13.3 FUTURE TRAINING. GTECH may schedule a maximum of three (3)
students per quarter in VENDOR's regularly scheduled class, at VENDOR's
location, during the Term of this Agreement. If no regularly scheduled classes
are conducted, then GTECH may request VENDOR to conduct one (1) class per year
in which GTECH may schedule a maximum of six (6) students.
14. WARRANTIES
14.1 AGENCY/STANDARDS COMPLIANCE. VENDOR warrants and represents
that all Products delivered to GTECH under this Agreement will comply with
applicable standards as called out in the Product Specification.
14.2 AUTHORITY. VENDOR warrants that: (a) it has the right to enter
into this Agreement; (b) all necessary actions, corporate and otherwise, have
been taken to authorize the execution and delivery of this Agreement and the
same is the valid and binding obligation of VENDOR; (c) all licenses, consents
and approvals necessary to carry out all of the transactions contemplated in
this Agreement have been obtained by VENDOR; and (d) VENDOR'S performance of
this Agreement will not violate the terms of any license contract, note or other
obligation to which VENDOR is a party.
14.3 TITLE; INFRINGEMENT. VENDOR warrants that: (a) it has and
shall pass to GTECH good title to the Products free and clear of all liens and
encumbrances; (b) the Products do not infringe any patent, trademark or
copyright or otherwise violate the rights of any third party; (c) no claim or
action is pending or threatened against VENDOR or, to VENDOR's knowledge,
against any licenser or supplier of VENDOR that would adversely affect the right
of GTECH or any customer of GTECH to use the Products for their intended use.

### [DATA ROWS]

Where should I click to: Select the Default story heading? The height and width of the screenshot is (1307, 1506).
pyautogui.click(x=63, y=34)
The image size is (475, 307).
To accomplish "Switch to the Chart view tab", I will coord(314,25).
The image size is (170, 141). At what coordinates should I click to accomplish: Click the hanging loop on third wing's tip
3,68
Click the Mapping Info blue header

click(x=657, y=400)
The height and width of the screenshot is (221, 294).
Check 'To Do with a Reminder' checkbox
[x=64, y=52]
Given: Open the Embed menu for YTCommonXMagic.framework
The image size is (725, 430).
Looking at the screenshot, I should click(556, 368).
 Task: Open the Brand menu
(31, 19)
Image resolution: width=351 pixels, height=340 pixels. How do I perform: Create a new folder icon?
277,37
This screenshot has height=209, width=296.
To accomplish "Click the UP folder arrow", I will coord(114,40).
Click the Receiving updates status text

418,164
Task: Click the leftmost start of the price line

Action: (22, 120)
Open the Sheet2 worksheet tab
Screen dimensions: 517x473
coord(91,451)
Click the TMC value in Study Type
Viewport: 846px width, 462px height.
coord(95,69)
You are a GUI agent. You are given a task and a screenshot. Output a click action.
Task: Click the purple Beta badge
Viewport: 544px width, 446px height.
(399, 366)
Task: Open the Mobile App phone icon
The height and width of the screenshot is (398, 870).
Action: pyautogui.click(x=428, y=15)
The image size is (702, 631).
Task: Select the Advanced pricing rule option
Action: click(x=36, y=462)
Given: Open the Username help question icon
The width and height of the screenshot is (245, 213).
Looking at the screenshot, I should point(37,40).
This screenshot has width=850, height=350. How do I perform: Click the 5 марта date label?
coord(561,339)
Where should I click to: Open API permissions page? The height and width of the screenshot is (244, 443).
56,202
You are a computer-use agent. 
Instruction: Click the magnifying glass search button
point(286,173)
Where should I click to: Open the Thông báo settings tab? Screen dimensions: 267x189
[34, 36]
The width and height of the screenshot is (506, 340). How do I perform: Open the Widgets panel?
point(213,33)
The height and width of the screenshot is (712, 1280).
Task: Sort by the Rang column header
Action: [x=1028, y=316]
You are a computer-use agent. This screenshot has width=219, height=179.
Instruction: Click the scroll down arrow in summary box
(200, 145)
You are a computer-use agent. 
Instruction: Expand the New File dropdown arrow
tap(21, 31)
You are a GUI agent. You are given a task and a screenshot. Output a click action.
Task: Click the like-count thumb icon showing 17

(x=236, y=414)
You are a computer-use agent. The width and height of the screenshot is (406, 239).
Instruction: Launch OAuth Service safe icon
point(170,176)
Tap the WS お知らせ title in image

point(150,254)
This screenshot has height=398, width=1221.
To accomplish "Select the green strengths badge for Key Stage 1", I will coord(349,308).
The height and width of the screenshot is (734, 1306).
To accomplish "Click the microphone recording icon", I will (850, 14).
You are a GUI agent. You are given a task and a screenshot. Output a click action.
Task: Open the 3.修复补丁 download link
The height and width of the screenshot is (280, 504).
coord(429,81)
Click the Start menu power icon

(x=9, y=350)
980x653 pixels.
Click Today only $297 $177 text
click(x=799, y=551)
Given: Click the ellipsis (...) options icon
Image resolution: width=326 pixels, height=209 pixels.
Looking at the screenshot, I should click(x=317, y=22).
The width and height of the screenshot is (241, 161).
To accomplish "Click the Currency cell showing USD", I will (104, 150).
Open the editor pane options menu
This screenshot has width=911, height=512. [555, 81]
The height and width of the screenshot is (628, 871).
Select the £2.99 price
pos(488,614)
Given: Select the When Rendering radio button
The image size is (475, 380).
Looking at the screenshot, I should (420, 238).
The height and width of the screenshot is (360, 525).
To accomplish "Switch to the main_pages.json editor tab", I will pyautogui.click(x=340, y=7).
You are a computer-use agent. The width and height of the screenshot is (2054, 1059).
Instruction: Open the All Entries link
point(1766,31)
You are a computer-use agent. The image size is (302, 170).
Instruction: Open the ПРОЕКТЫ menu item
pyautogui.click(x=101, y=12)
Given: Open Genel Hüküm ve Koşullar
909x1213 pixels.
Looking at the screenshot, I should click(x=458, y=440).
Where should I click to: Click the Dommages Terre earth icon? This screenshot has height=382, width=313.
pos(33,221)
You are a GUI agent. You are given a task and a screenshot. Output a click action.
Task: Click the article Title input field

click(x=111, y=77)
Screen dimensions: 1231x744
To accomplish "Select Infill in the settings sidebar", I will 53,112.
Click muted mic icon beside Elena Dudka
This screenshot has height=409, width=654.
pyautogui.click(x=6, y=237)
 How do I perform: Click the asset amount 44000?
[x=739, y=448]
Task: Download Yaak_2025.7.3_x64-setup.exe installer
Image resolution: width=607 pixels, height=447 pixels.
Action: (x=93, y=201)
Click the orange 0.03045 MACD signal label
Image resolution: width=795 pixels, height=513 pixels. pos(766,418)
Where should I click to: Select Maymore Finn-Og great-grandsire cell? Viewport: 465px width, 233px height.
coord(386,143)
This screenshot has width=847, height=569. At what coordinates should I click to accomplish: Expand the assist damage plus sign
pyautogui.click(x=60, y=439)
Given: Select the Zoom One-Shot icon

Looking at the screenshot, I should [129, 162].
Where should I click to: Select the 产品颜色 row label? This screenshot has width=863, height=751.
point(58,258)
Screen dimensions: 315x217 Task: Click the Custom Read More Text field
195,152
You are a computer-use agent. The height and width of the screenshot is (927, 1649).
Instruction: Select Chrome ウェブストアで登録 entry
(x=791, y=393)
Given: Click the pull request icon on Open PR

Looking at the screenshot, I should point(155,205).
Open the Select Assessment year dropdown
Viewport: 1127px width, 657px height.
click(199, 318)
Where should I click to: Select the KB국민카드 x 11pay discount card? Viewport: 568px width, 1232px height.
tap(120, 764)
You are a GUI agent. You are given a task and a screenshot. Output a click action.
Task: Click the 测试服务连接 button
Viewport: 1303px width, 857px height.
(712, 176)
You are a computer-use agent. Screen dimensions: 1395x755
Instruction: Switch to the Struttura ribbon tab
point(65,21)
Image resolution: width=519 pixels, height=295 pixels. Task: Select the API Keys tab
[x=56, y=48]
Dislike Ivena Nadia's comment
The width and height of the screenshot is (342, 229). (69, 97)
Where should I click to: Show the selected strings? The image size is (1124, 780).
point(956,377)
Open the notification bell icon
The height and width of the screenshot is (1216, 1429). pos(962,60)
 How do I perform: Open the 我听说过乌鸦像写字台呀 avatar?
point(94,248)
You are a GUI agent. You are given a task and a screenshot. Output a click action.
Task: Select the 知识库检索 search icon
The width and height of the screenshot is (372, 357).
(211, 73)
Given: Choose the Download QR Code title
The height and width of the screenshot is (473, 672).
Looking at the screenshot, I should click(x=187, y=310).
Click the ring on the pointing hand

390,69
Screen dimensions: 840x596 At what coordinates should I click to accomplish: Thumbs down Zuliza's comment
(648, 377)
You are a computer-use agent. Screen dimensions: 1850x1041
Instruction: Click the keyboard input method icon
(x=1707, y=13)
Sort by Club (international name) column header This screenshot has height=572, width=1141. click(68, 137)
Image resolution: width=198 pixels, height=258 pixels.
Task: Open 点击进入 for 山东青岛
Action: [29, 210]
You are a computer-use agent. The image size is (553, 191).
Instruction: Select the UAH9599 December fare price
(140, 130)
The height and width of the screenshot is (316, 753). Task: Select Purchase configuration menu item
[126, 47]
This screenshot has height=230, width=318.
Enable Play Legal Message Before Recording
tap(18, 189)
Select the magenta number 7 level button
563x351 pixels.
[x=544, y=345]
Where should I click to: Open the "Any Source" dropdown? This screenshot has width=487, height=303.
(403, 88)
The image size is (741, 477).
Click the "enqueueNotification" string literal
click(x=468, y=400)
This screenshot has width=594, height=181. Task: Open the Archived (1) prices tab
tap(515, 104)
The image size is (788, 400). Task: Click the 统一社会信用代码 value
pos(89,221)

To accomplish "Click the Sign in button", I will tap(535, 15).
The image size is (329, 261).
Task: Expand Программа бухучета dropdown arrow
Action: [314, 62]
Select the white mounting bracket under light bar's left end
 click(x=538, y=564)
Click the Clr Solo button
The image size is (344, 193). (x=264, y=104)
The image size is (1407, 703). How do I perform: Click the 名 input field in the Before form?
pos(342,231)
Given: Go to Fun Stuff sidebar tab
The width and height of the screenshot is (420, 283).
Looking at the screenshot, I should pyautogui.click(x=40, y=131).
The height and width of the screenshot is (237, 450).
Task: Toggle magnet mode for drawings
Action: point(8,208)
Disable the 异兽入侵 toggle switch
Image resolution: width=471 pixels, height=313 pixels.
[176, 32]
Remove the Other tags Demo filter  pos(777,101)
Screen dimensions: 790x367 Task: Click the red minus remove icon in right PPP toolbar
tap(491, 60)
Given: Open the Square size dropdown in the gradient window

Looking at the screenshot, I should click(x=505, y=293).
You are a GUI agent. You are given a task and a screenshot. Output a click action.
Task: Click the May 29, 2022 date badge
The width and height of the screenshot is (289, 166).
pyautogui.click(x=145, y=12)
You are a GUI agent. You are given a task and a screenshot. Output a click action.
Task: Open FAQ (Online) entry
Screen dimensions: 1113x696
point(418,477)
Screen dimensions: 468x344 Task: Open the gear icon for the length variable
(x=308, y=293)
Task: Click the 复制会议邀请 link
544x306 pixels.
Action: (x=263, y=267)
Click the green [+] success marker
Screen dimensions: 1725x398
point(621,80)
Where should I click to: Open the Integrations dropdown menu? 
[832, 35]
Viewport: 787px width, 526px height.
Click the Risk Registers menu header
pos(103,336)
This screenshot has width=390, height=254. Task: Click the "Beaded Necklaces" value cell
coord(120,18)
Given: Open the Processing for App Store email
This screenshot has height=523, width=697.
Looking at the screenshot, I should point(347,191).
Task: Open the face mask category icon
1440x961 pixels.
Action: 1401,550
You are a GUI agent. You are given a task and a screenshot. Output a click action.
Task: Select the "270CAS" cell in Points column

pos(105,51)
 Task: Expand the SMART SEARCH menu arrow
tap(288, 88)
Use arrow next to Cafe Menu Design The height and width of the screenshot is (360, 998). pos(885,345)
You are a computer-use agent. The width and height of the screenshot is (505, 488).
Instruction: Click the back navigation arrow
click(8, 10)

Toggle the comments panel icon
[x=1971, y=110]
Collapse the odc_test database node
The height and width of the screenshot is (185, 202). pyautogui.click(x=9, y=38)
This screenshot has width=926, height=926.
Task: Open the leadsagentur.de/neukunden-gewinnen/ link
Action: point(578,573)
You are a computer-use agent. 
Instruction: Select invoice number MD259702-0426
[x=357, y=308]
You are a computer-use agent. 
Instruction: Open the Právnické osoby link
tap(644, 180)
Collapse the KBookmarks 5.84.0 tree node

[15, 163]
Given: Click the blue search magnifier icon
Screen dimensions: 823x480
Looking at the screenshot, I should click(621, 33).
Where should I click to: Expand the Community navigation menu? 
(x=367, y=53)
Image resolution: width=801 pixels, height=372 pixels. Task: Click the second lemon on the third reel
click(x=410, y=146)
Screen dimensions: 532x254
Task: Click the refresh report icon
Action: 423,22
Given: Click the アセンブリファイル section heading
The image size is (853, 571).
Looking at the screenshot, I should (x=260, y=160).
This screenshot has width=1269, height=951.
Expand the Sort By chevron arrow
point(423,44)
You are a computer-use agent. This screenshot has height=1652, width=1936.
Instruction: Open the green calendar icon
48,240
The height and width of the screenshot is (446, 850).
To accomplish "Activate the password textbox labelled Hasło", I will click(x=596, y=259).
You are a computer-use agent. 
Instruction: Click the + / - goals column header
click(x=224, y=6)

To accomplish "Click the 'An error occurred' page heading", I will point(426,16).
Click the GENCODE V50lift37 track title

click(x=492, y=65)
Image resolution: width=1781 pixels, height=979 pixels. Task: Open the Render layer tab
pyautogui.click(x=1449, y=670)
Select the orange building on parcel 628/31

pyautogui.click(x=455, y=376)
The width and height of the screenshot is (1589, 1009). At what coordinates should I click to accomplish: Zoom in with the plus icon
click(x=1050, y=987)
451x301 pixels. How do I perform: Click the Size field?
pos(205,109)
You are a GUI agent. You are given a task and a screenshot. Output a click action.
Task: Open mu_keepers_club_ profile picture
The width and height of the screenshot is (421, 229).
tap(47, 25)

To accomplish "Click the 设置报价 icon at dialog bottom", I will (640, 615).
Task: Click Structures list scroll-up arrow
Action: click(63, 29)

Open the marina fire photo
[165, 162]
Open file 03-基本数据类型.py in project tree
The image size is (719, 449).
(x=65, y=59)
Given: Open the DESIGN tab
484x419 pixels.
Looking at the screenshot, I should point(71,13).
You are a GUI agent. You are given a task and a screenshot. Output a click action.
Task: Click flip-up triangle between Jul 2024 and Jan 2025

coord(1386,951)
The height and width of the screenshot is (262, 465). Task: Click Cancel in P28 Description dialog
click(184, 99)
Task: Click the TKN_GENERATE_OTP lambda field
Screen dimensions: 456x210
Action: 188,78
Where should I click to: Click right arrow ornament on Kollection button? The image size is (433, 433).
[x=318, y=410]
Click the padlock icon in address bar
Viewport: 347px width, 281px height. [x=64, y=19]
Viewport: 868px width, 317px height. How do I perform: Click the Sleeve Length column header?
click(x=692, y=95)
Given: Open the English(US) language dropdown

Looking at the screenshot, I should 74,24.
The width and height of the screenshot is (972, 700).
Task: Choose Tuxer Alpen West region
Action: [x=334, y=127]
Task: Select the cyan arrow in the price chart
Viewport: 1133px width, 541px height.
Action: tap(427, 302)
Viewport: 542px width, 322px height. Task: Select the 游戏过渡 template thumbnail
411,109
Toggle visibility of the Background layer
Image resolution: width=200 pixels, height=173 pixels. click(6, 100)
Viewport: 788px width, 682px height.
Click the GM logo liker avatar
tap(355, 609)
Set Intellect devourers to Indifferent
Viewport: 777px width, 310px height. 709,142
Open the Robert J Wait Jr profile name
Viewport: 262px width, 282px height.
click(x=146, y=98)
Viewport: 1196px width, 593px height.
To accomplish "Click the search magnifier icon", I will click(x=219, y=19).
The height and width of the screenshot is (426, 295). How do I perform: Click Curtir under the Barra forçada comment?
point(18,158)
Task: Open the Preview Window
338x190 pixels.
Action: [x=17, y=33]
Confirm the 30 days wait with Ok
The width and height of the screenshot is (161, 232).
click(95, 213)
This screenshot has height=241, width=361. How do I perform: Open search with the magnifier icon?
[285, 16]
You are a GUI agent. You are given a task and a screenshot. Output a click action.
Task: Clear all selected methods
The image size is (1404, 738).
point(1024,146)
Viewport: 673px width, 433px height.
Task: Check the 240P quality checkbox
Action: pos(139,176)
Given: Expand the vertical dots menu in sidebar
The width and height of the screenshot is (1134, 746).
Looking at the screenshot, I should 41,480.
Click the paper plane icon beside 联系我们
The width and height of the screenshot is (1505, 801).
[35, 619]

### [WORK TO COMPLETE]
Carry on the vendor agreement passage past its final sentence, in the same contractual style. The items were gathered from a different source than the vendor agreement passage.

### [FINAL RESULT]
14.4 CONFORMANCE; DEFECTS. Unless otherwise specified in Attachment
1, VENDOR warrants that the Products will: (a) be new; (b) conform to the
Specification; (c) be free from defects in materials and workmanship for a
period of twenty-four (24) months from VENDOR's or distributor's invoice date.
Upon written notice from GTECH of a Product or part that fails to meet the
foregoing warranty, VENDOR will promptly repair or replace such Products in
accordance with the warranty set forth in Attachment 4 of this Agreement.
14.5 FREIGHT COSTS ON REPAIRS. All Products returned to VENDOR for
repair shall be in accordance with its terms set forth in Attachment 4 of this
Agreement.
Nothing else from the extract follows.